> _Fragmento del texto_
El Señor es bueno y es recto,
y enseña el camino a los pecadores;
hace caminar a los humildes con rectitud,
enseña su camino a los humildes.

Como se revisan periódicamente las posibilidades de marcha y vuelo de un automóvil o de un avión, debemos someter nuestra actuación como cristianos a revisiones profundas y frecuentes. El Tentador ataca donde cree que va a tener éxito y nos puede intentar influir bajo el disfraz de «ángel de luz». Y será precisamente en el contexto del trabajo religioso donde propondrá caminos de pecado. Hemos de insistir mucho en estos términos porque la caída es frecuente.

> _Conjunto de tareas_
**1.** Según el fragmento, ¿bajo qué disfraz puede intentar influirnos el Tentador?
**2.** Indica si cada afirmación concuerda con el fragmento: (a) el Señor enseña el camino a los pecadores; (b) la caída es poco frecuente; (c) la actuación como cristianos debe someterse a revisiones superficiales y ocasionales.
**3.** Transcribe del fragmento el tramo que va desde «Como se revisan» hasta «caída es frecuente.».

> _Datos proporcionados_
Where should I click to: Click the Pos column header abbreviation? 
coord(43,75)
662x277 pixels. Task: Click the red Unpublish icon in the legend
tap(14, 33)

> _Respuestas_
**1.** Bajo el disfraz de «ángel de luz».

**2.**
(a) Sí: «y enseña el camino a los pecadores».
(b) No: «porque la caída es frecuente».
(c) No: «debemos someter nuestra actuación como cristianos a revisiones profundas y frecuentes».

**3.**
Como se revisan periódicamente las posibilidades de marcha y vuelo de un automóvil o de un avión, debemos someter nuestra actuación como cristianos a revisiones profundas y frecuentes. El Tentador ataca donde cree que va a tener éxito y nos puede intentar influir bajo el disfraz de «ángel de luz». Y será precisamente en el contexto del trabajo religioso donde propondrá caminos de pecado. Hemos de insistir mucho en estos términos porque la caída es frecuente.